De La Siega, la enciclopedia libre.




De Uno Rojo.

(Lima: Colección Underwood, PUCP, 2009)










el once


los padres no existen, son viejas armas de guerra, excusas falsas para evadir la sensación de estar solos. los aeropuertos repletos de gente, las ventanas abiertas gritando corrientes infinitas de aire. un estómago que corre y se sostiene apenas, grita y gime escondido en sí mismo. no te vayas nunca, no te vayas nunca. un estómago que araña su textura, su manía de latir hacia el cielo. la inmensa bóveda de soledad se abre en dos, en tres, no te vayas nunca, me quedo contigo, la cama se hace dos veces ella, no te vayas nunca

once veces caminaré la misma vereda roja, roja de azúcar y distancia.











los deseos y las piedras


solo hay tiempo desde la ventana. no existe precisión en el arroz, en los ojos de un caracol que escapa. (en otro lugar del mundo hay globos color luna abrigando ruido y voces encerradas en una caja) es huérfano el corazón del miedo; están solas las orillas, muertas como alfombras o luces apagadas.

gota a gota, el universo abre sus deseos y rema hacia la casa en llamas.











pagasarri

bilbao, 2007

«...Tú no cambias.

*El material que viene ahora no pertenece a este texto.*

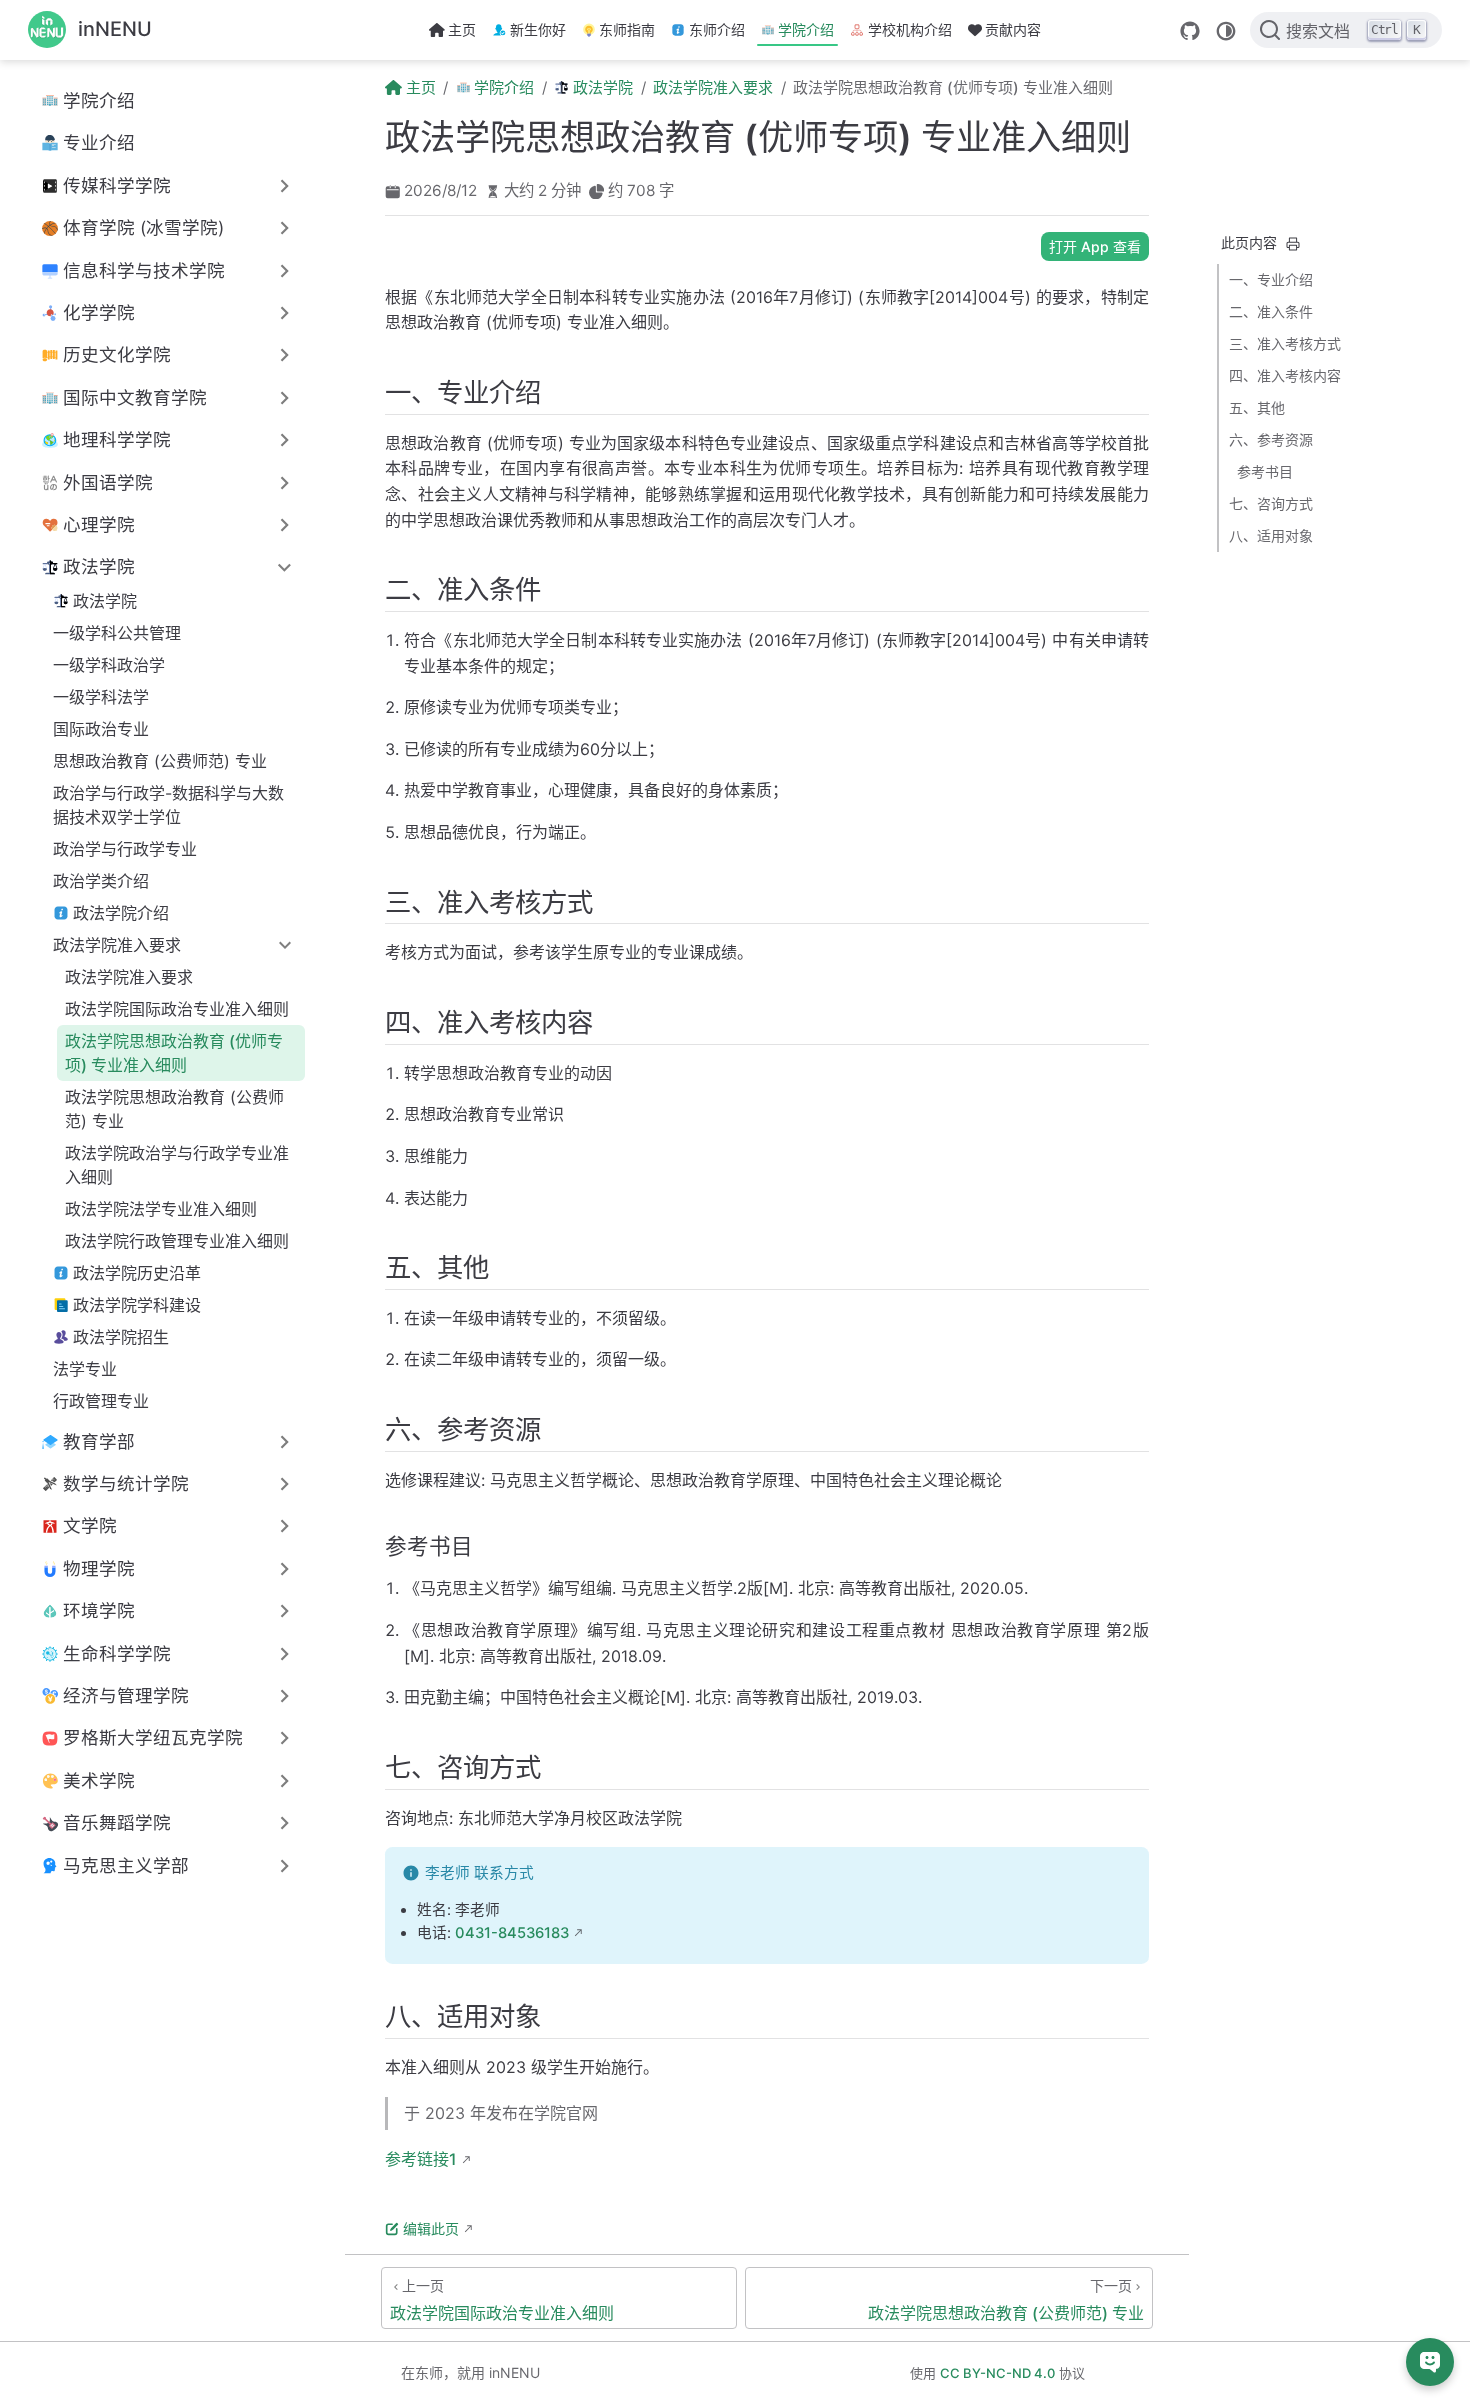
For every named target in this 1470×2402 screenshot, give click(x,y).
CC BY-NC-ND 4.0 (997, 2373)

Eres oscura...»
César Pavese


la eternidad podría caer domingo si no existiera tu color. si este cuerpo, hecho de más cuerpos usados no fuese una ola. la caminata cuesta arriba, el sonido de un niño rubio a lo lejos, dando cada paso en comunión, respirando el olor de

las piedras blancas, de los hombres blancos, respirando el cielo abovedado de la ría; los arcos rojos, el descanso en un sol silencioso.

vicenta, el árbol más negro y extenso, los ojos de una nube amaneciendo en un lugar donde las luces son endurecidas por el sol; hay sonidos de rodillas que bailan y mueven los dedos de las manos, esta rueda que piensa al lado de tu nieta se recuesta en un extremo y los mira, giramos el paisaje, es verde, y verde siguen los barcos, la pesca del día. el agua anida frente al perro gigante y de flores. no he dejado de pensar en ti desde que subí y encontré que esperar era verte a los ojos, desde que olí la lluvia, la inflamación de mis huesos. desde que probé el fulgor de esta noche en la que soy trapecista, ave, isla de un lago.











saudade


se llenan tus ojos amplios, tu voz de animal encerrado. silenciosa lágrima tornasol, quédate toda la noche y respira en mi espalda, dime que el espacio no son rostros, no son dientes o jaulas que giran y permanecen. acerca la voz de esos pájaros libres, sobrepasa la sensación de prestigio, de estirpe, quédate mordiendo la materia agria de estar sola, de estar tantas veces tan sola.

















© Andrea Cabel (Derechos reservados. Ver Aviso Legal).